▶ STATED EXERCISE
Copy the records between the line containing "Click the lightning event marker on chart" and the line containing "305x256 pixels.", inclusive, but swap "Click" for "Select" and change nothing else. Omit the pictures.

▶ PROVIDED DATA
■ ■ ■ ■ ■ ■ ■

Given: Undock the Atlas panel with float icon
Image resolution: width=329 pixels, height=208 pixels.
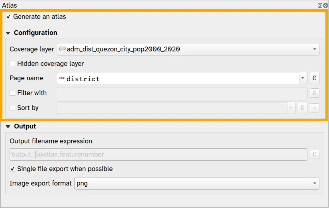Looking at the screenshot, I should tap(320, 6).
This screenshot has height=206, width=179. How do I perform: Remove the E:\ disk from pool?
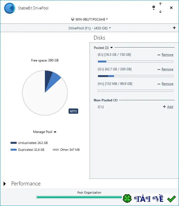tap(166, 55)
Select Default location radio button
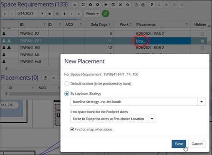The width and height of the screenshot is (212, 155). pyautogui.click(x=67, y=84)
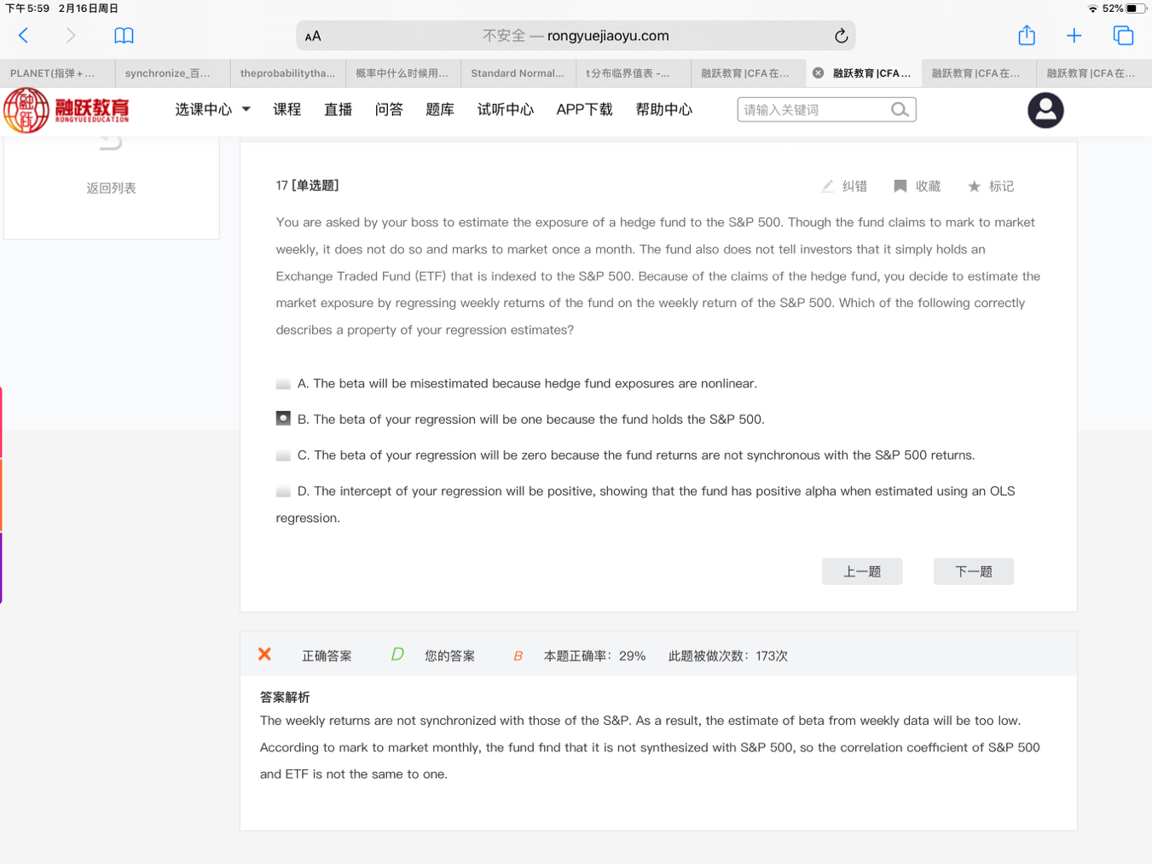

■ ■ ■ ■ ■ ■ ■

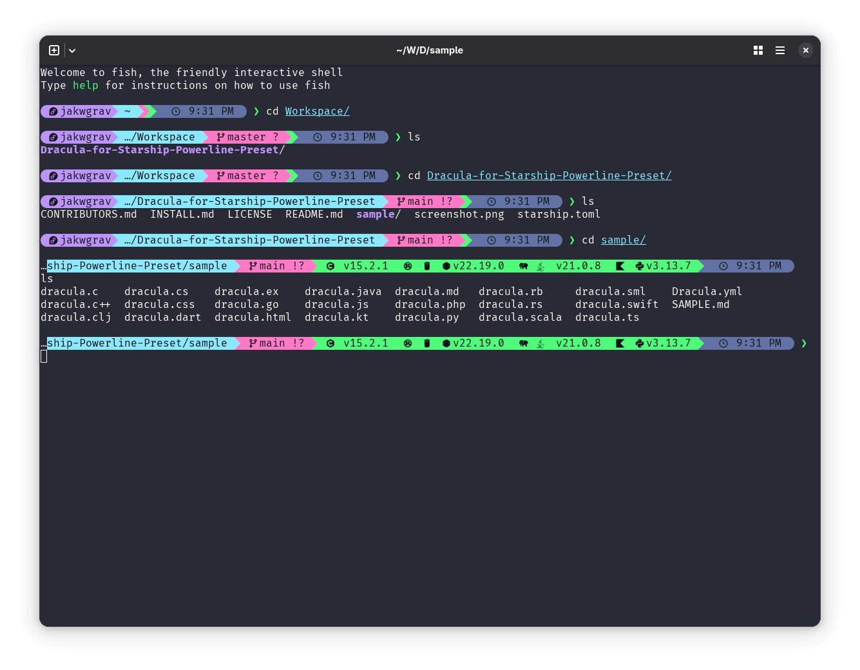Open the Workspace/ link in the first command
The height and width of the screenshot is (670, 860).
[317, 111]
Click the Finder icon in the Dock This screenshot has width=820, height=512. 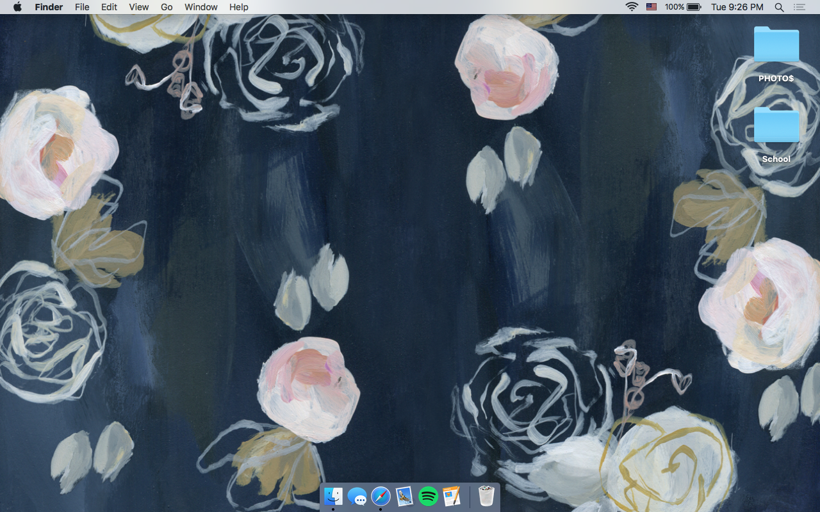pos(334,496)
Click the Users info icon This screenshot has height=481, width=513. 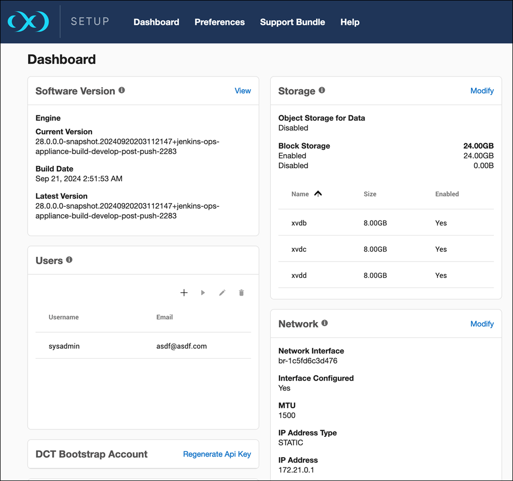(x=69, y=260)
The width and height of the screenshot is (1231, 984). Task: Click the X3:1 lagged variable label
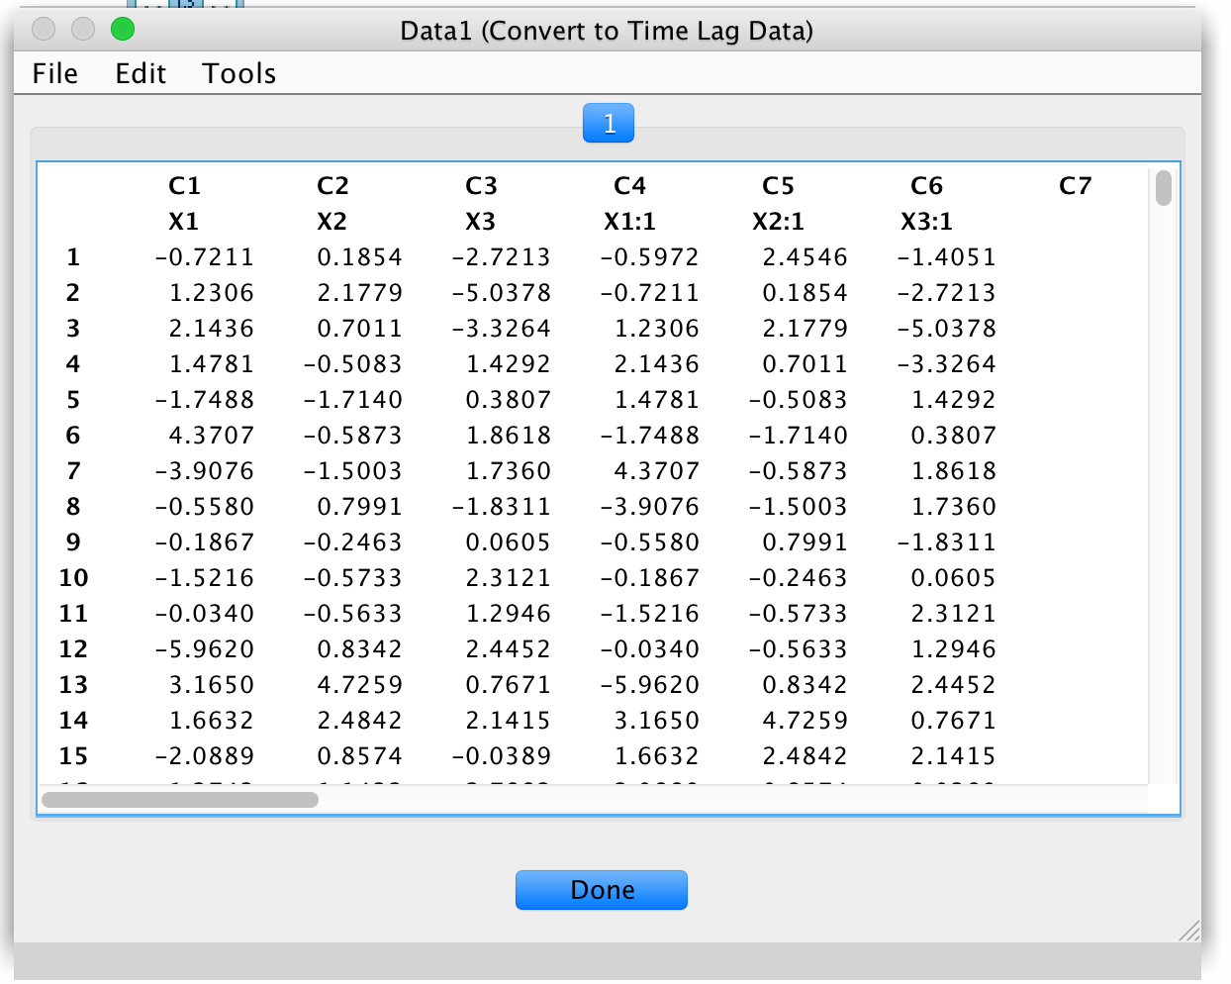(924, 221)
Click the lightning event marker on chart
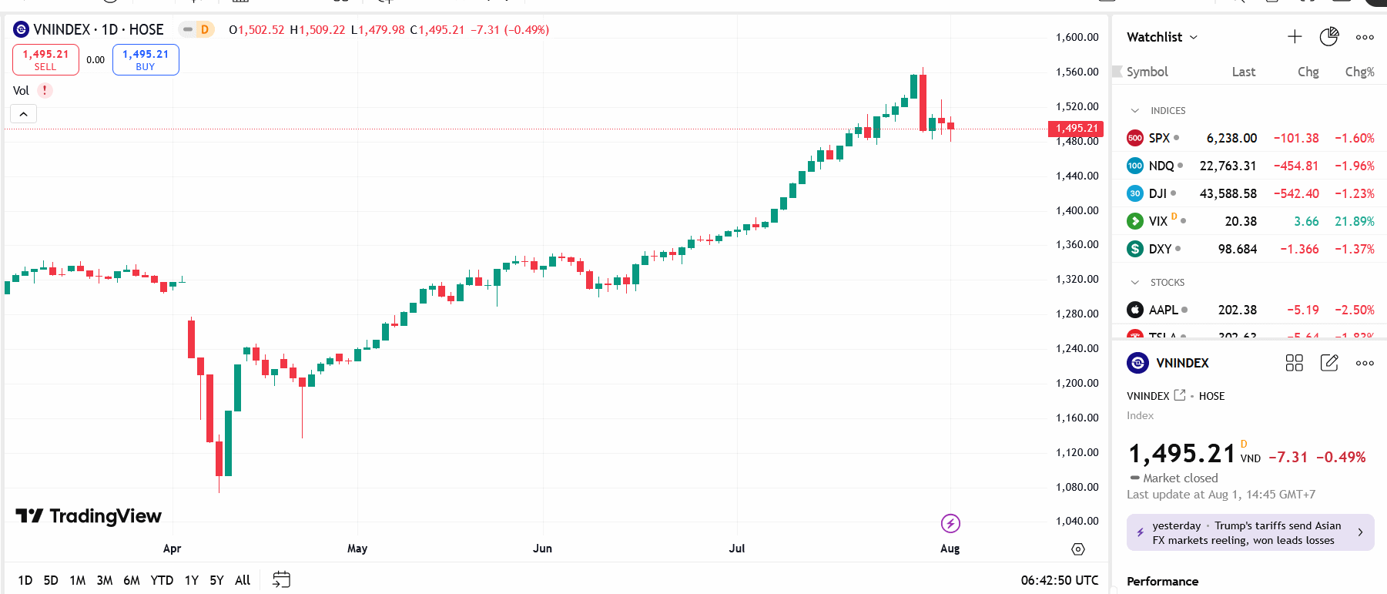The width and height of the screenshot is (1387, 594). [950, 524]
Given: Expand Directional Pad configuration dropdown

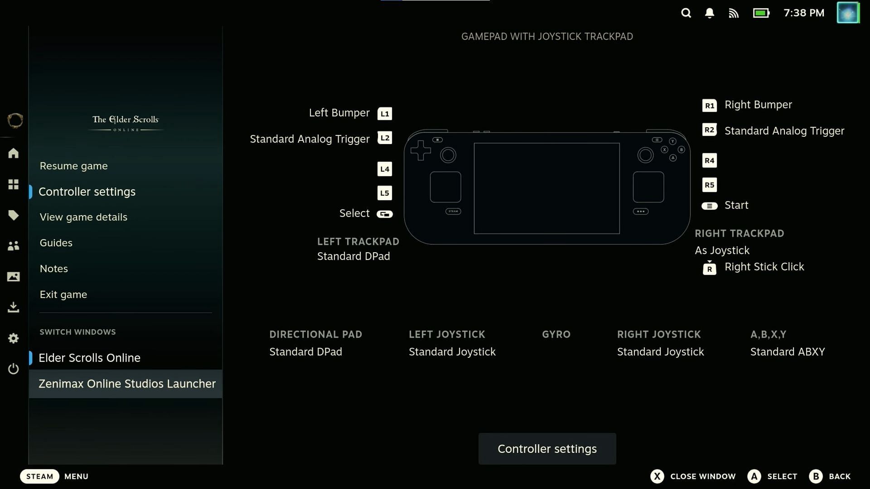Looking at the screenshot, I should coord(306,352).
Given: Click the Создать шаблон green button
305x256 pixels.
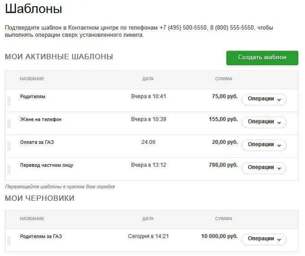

■ ■ ■ ■ ■ ■ ■

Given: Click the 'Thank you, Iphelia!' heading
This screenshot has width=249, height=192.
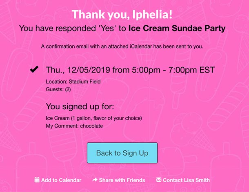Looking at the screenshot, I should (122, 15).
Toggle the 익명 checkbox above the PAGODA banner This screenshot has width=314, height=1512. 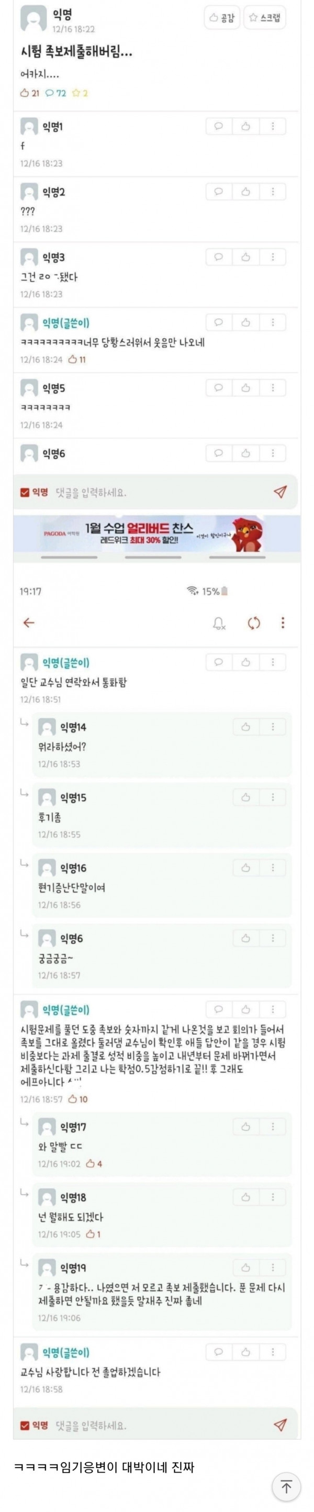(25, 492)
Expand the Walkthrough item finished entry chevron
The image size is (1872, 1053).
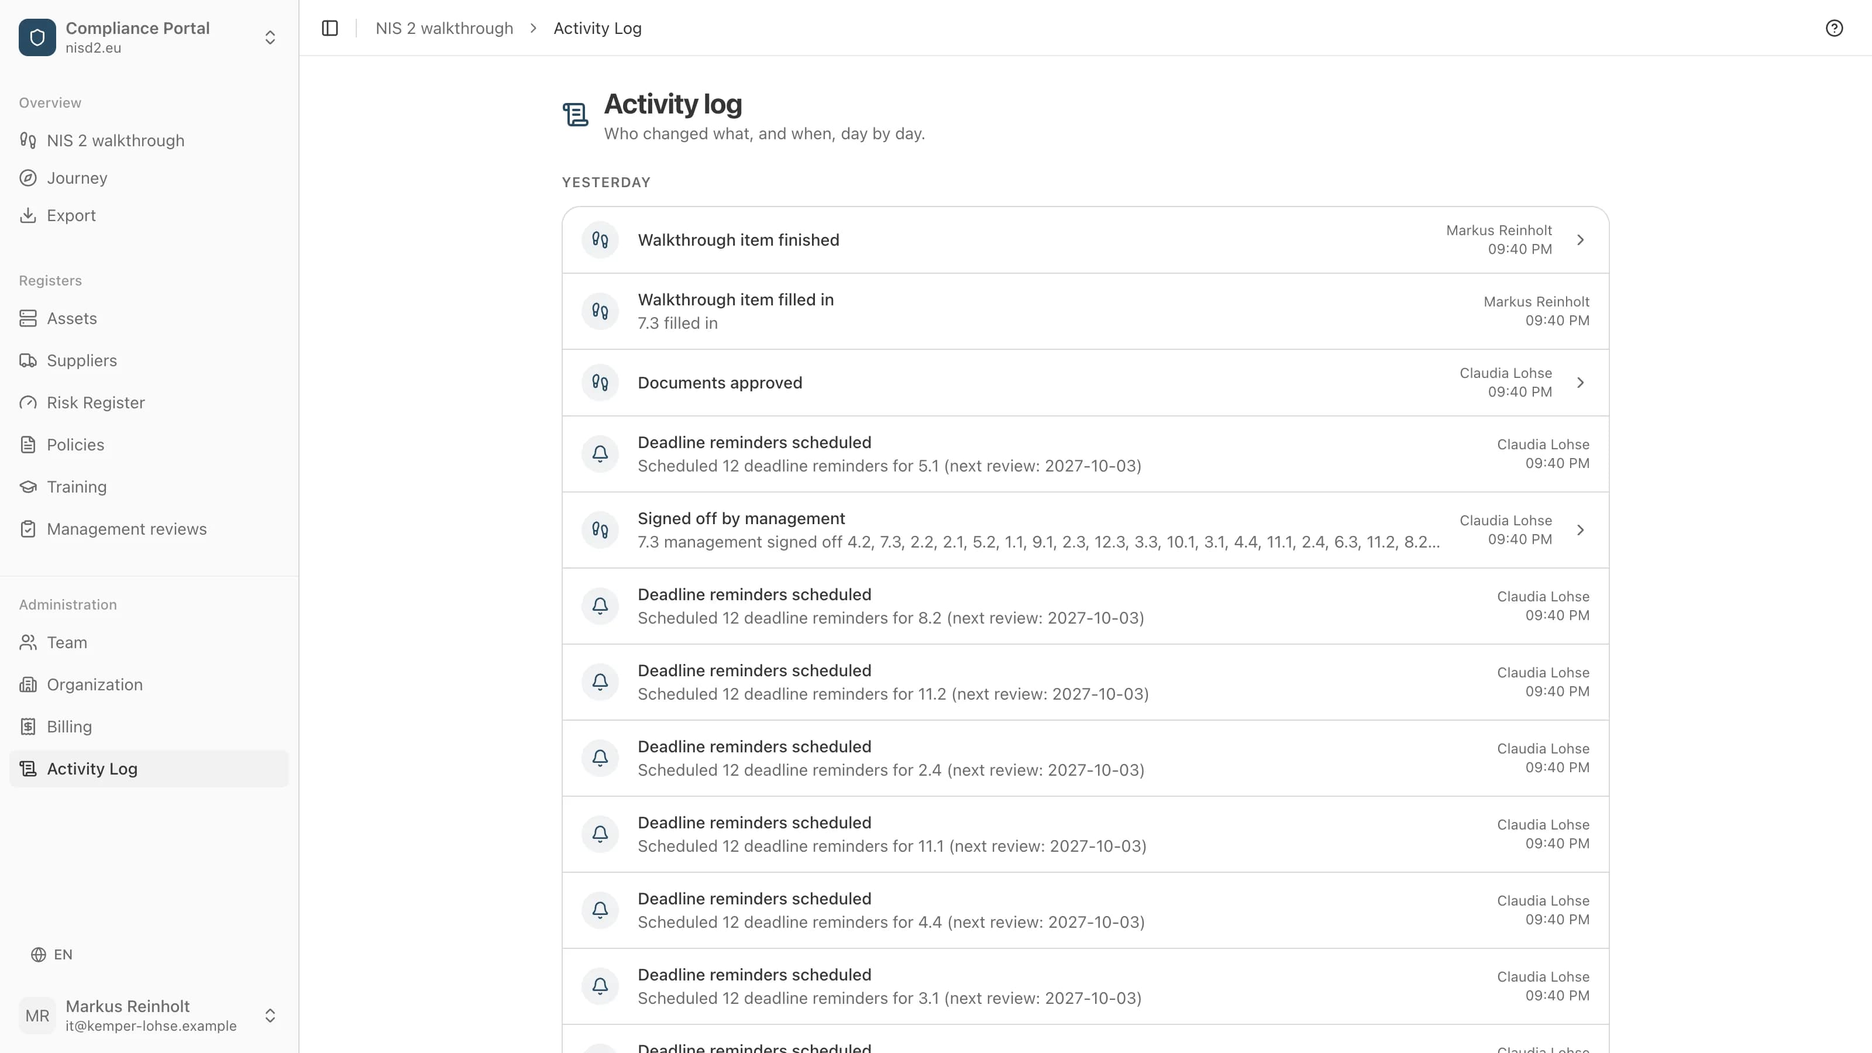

■ ■ ■ ■ ■ ■ ■

▶ EXERCISE ANSWER
Select the lightning event marker on chart
The width and height of the screenshot is (1387, 594). [950, 524]
Given: Expand Directional Pad configuration dropdown

Looking at the screenshot, I should coord(306,352).
Given: Select the Создать шаблон green button
305x256 pixels.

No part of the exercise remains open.